Speaking to the AFL-CIO’s Building and Construction Trades Department, McCain challenged opponents of his amnesty bill to pick lettuce in Arizona for $50 per hour. After several shouts of acceptance, McCain replied, “You can’t do it, my friends.” Immigration-reform groups subsequently flooded the senator’s office with calls, applications, and heads of lettuce.
That was a lighthearted exchange compared to McCain’s other choice words for immigration reformers. “But I’ll build the g–damned fence if they want,” he growled to Vanity Fair. When Sen. John Cornyn (R-Texas) disagreed with him about immigration-enforcement provisions, McCain reportedly shot back, “F- -k you!” Organizations like Numbers USA and the Center for Immigration Studies shouldn’t expect greater collegiality.
Or receptiveness to their arguments. McCain shows no familiarity with the economic literature on immigration, preferring slogans about jobs Americans won’t do. He has not read the studies suggesting that the current wave of unskilled immigration has yielded virtually no net economic benefit to American workers and has hurt the most economically vulnerable among us, themselves disproportionately black and Hispanic.

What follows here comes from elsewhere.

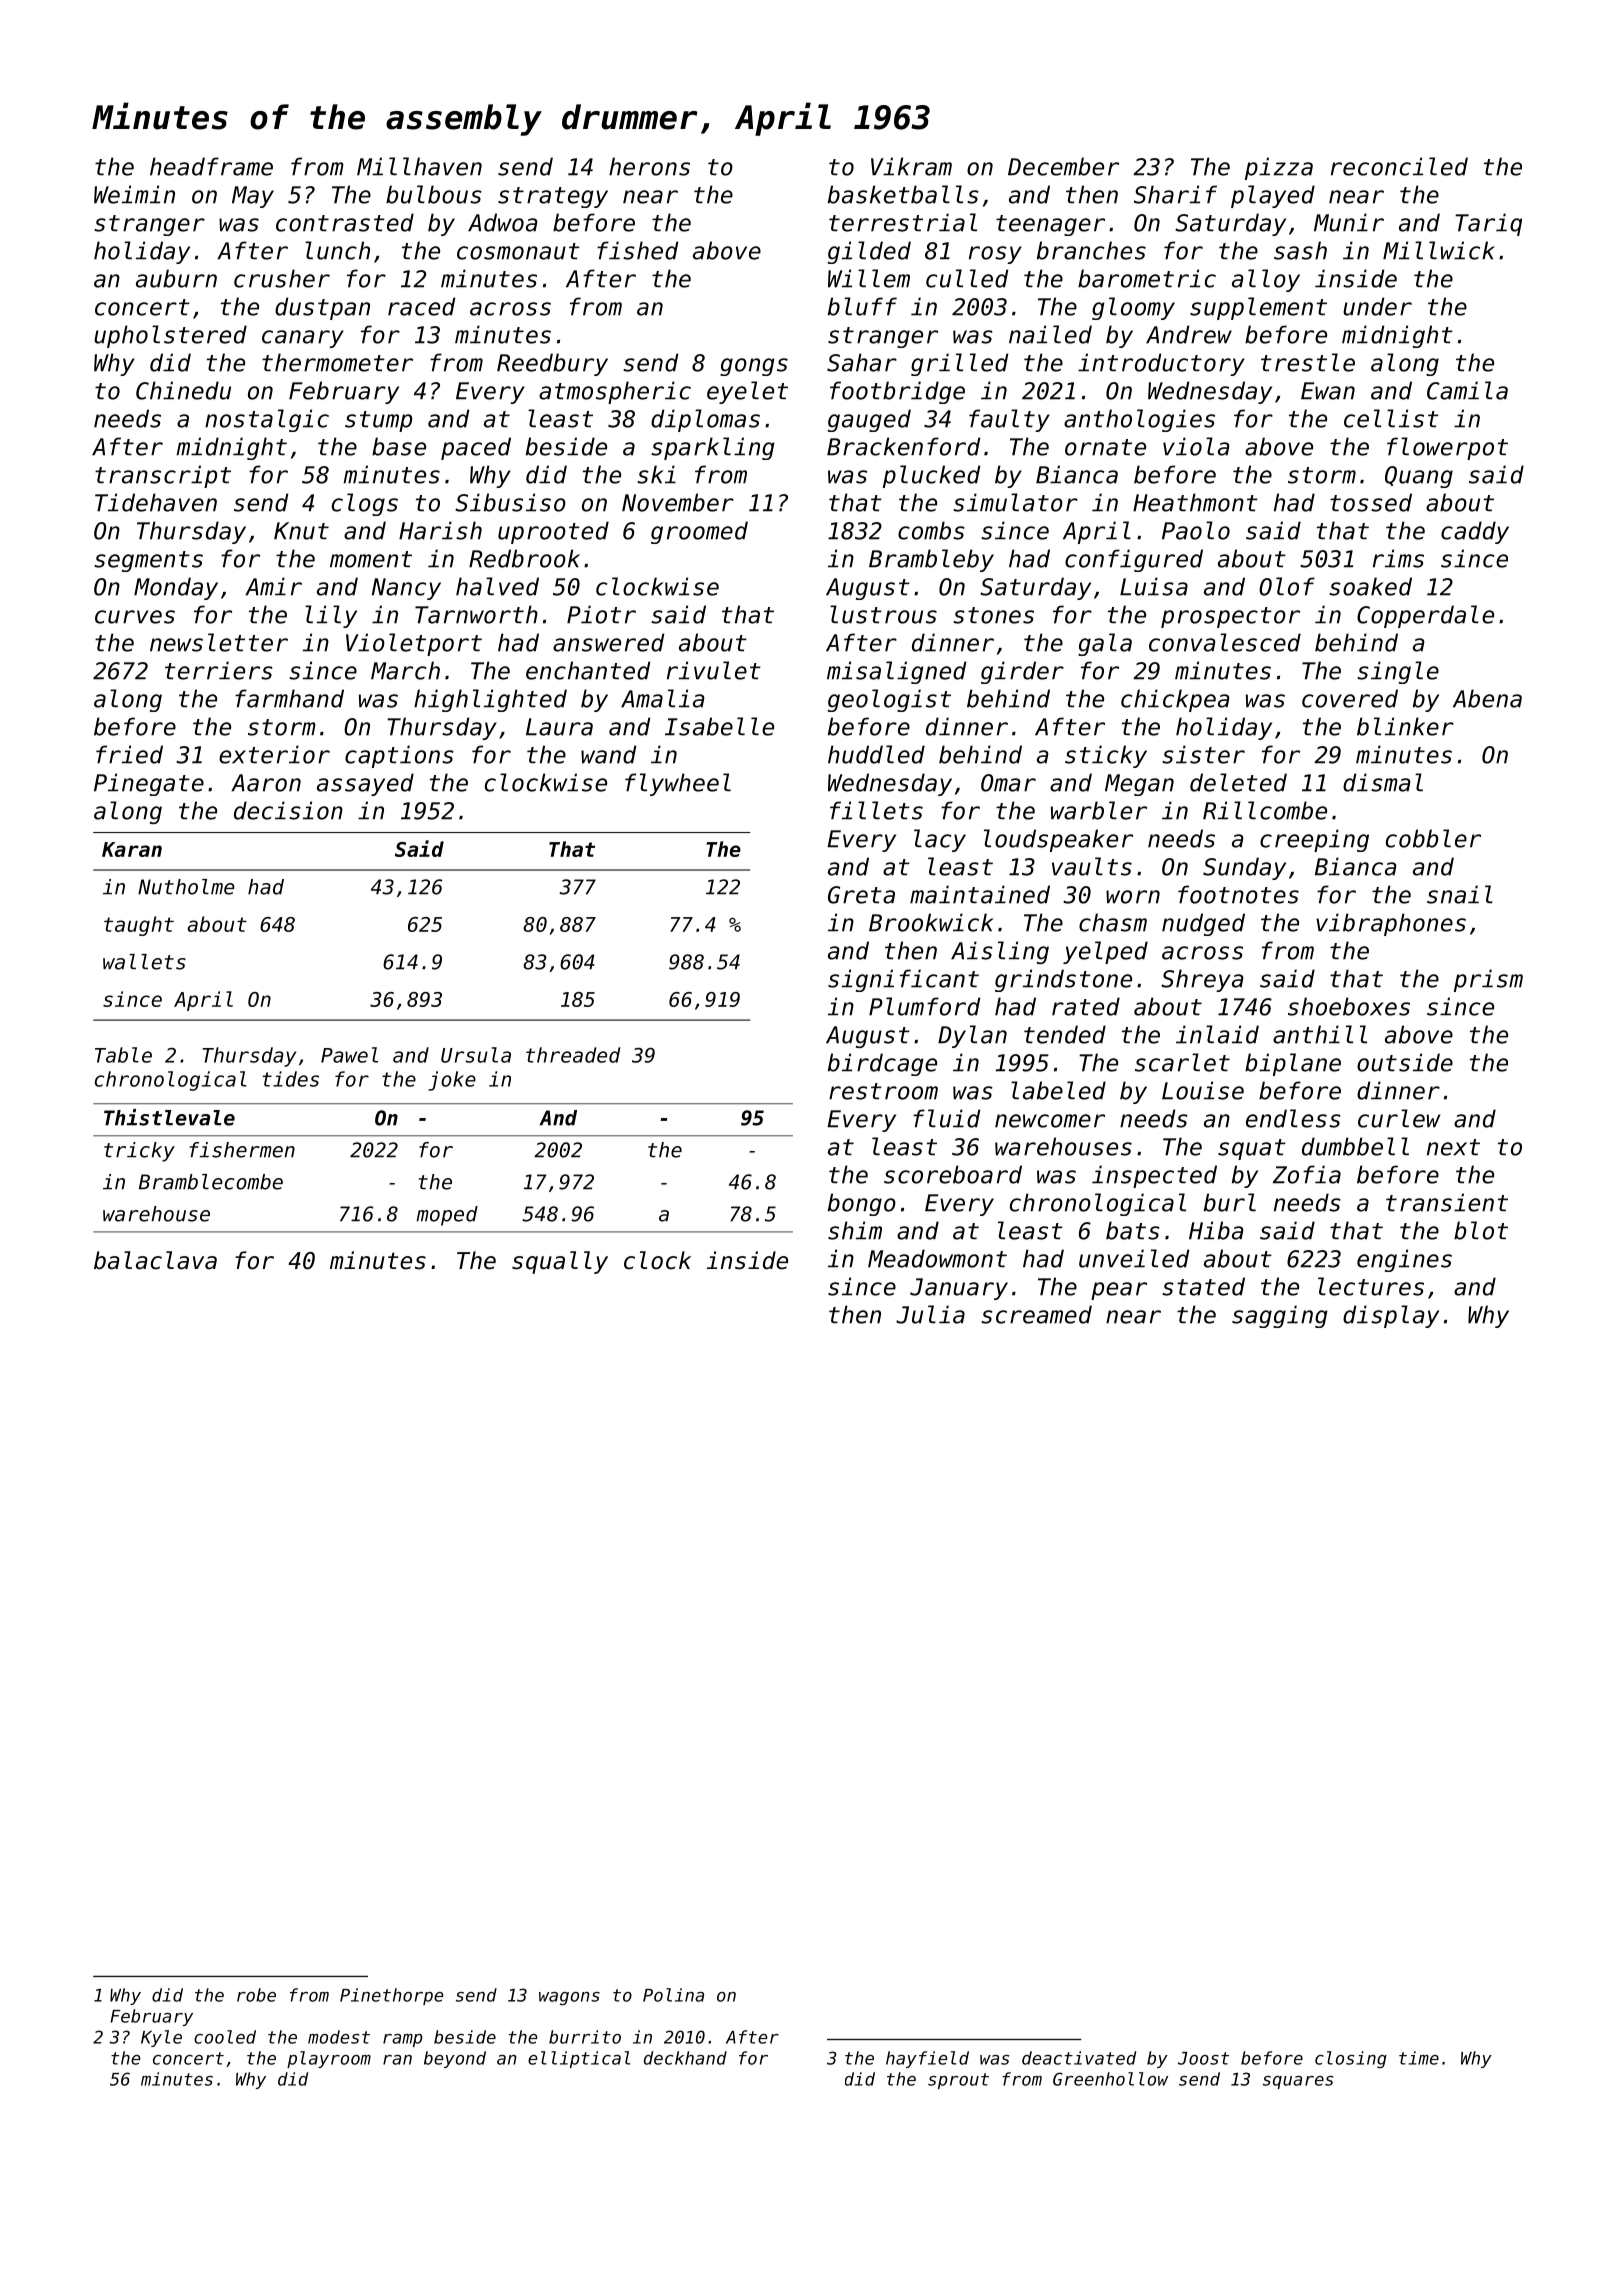 This image has height=2292, width=1620. I want to click on lectures, so click(1371, 1286).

Despite the proliferation of op-eds and policy papers arguing for attrition via enforcement, McCain continues to claim that the only alternatives are amnesty or mass deportations. He thinks of immigration only in terms of the hard cases that make bad law. “But I’ll tell you this, ma’am,” McCain said to a voter in Michigan. “I’m not going to call up a soldier who’s fighting in Iraq today and tell him I’m going to deport his mother.”
The odds that McCain, who delights in his maverick reputation, would be constrained by the conservative coalition once in office are small. He will be tempted to revisit the immigration issue with a Democratic Congress. Asked before the Florida primary whether a President McCain would sign an immigration bill similar to McCain-Kennedy if it came to his desk, he replied, “Yeah. But look. … It isn’t going to come.” If a McCain administration comes, those assurances will ring hollow. The new Amnesty Advocacy Tour will have begun.
W. James Antle III is associate editor of The American Spectator.